/---

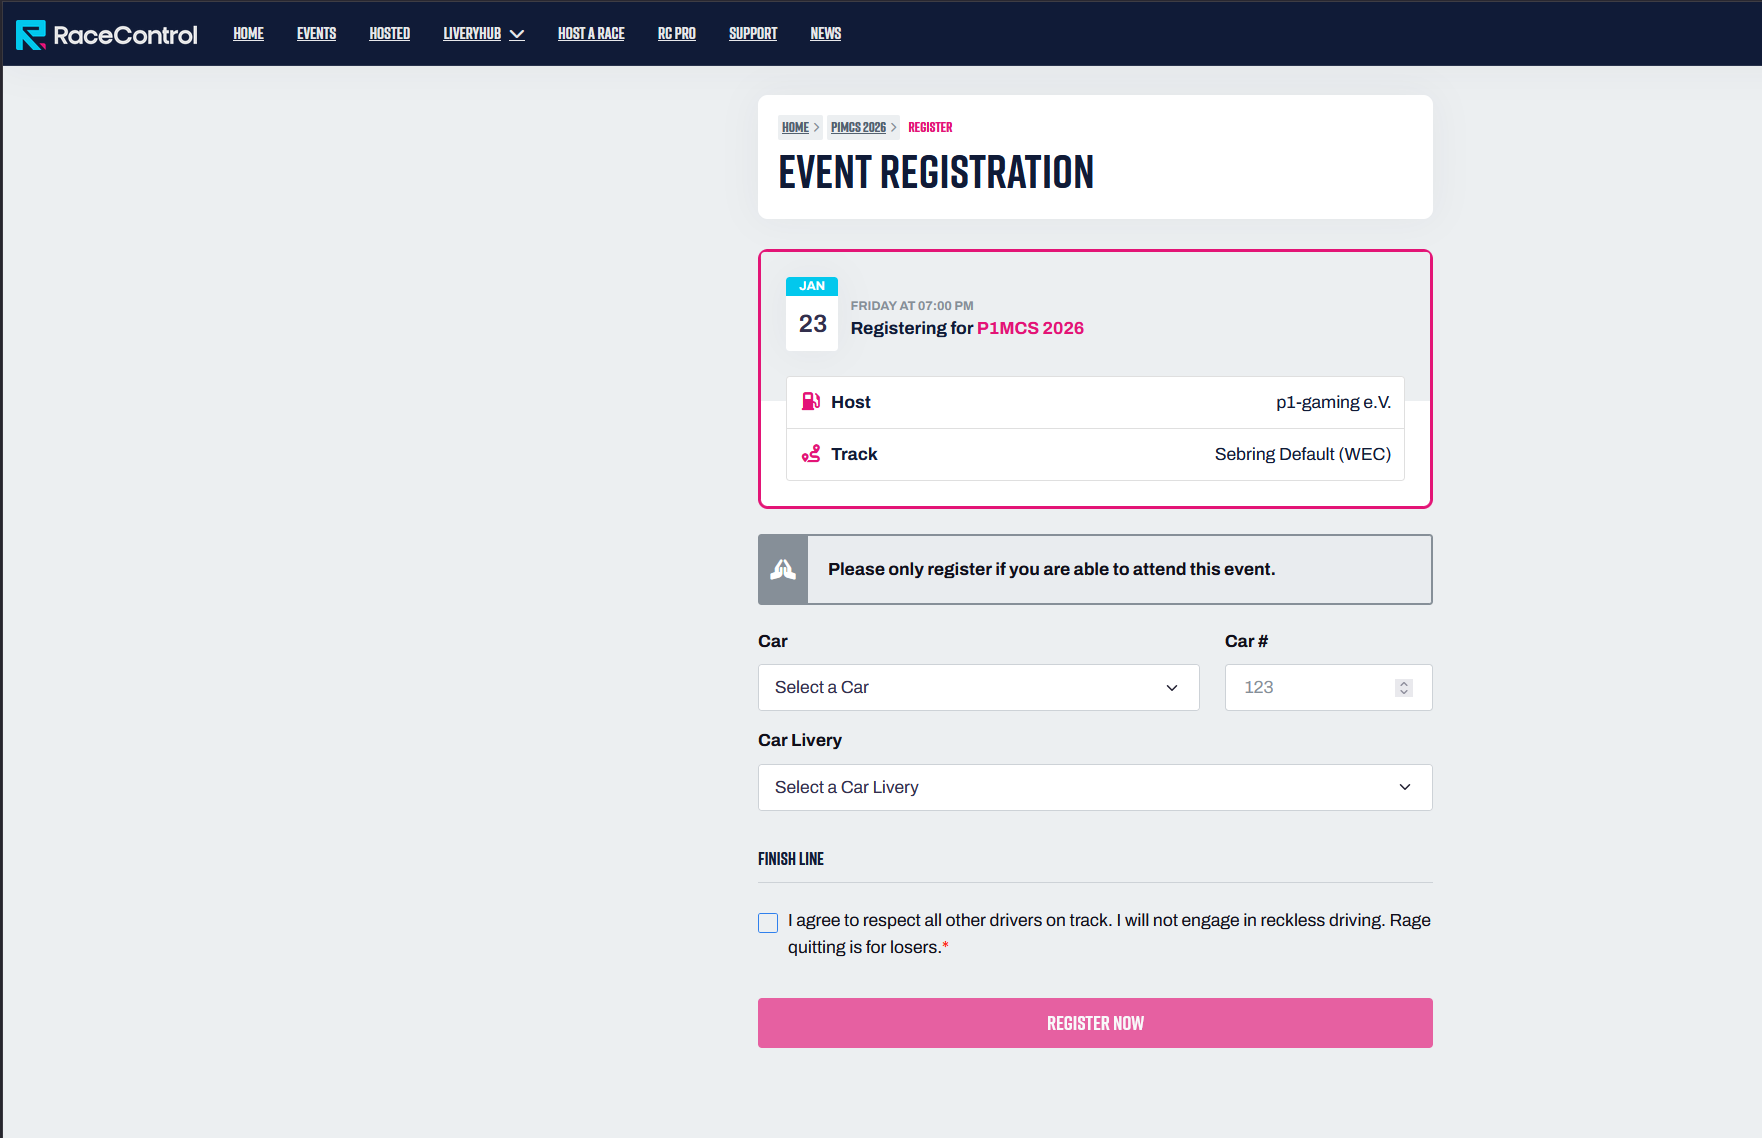Open the Select a Car Livery dropdown
Image resolution: width=1762 pixels, height=1138 pixels.
(1094, 788)
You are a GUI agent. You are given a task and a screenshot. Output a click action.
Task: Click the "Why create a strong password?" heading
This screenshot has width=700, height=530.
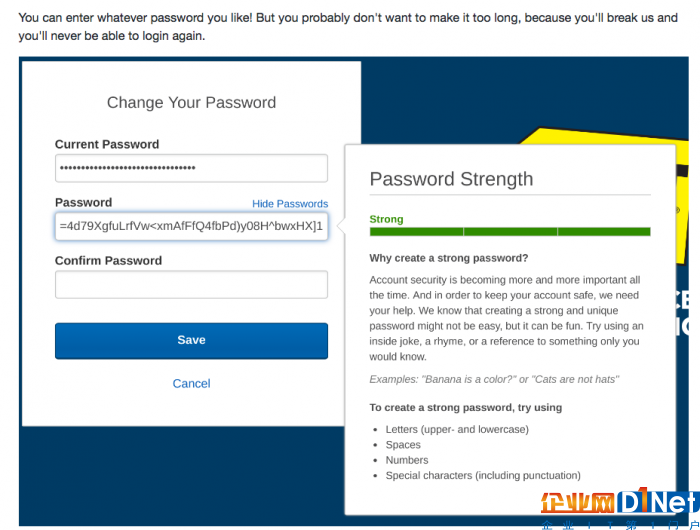449,258

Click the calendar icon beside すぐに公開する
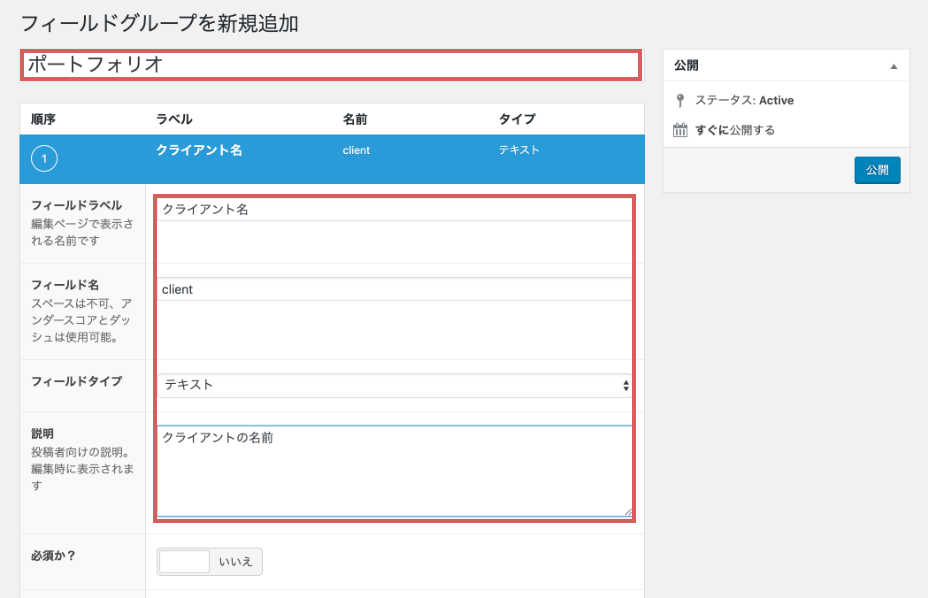tap(680, 130)

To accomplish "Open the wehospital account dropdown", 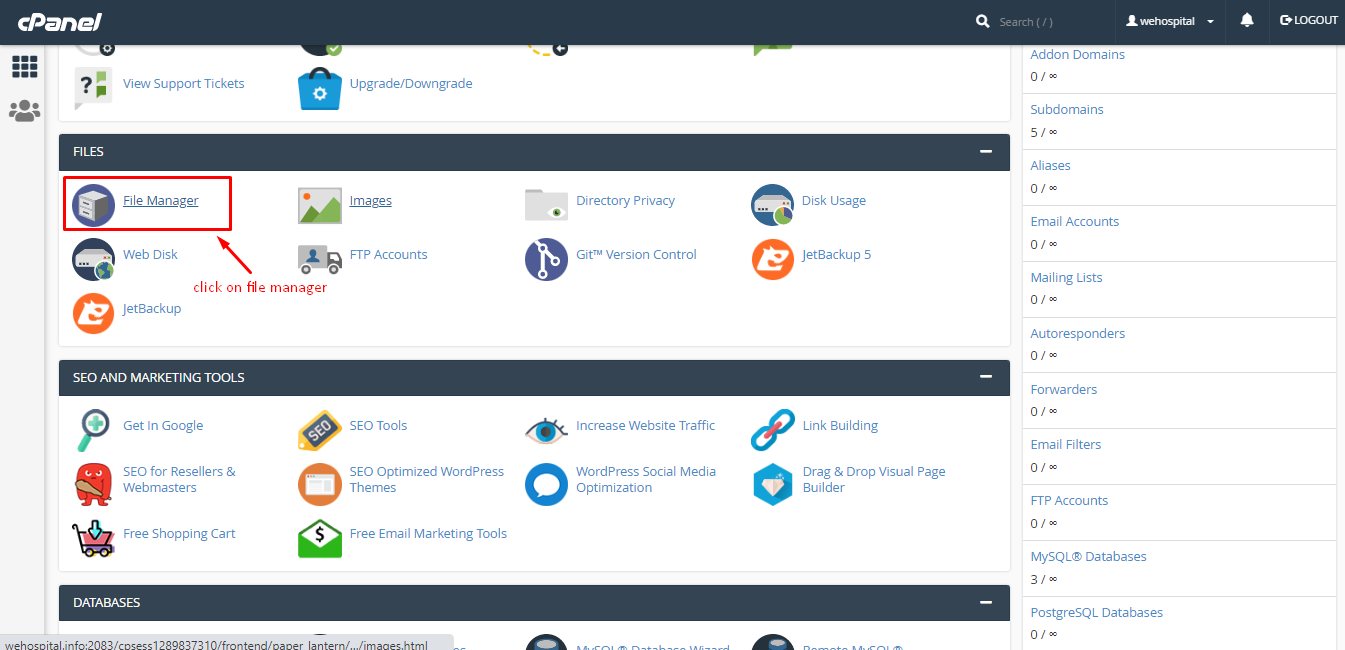I will point(1170,20).
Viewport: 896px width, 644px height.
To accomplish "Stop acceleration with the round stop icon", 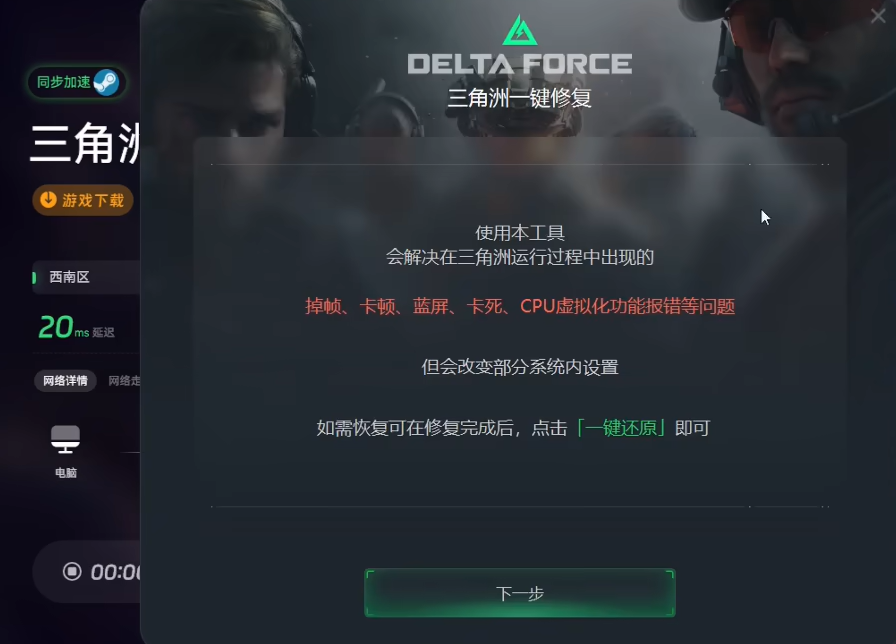I will (x=72, y=571).
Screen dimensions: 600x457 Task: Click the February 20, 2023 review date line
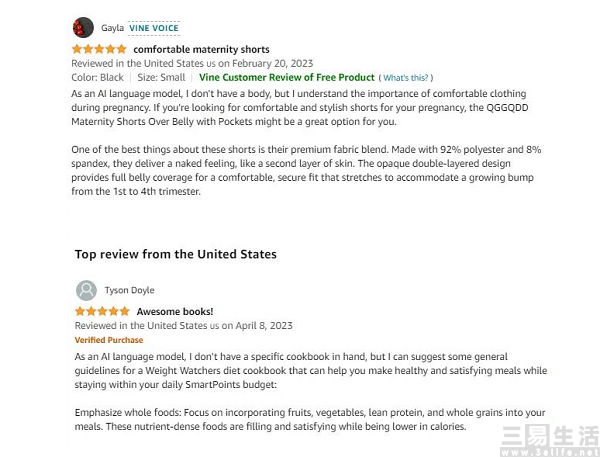click(192, 63)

\---

Convert the lines from the one containing "Screen dimensions: 600x457" through the last line, both included, into a two-column CSV headed instruction and response, with one row for each piece of text and its answer. Put each value in a single quoted field with line breaks replaced by spaces, and leave out the pictures.

instruction,response
"Screen dimensions: 600x457 Task: Click the February 20, 2023 review date line","click(192, 63)"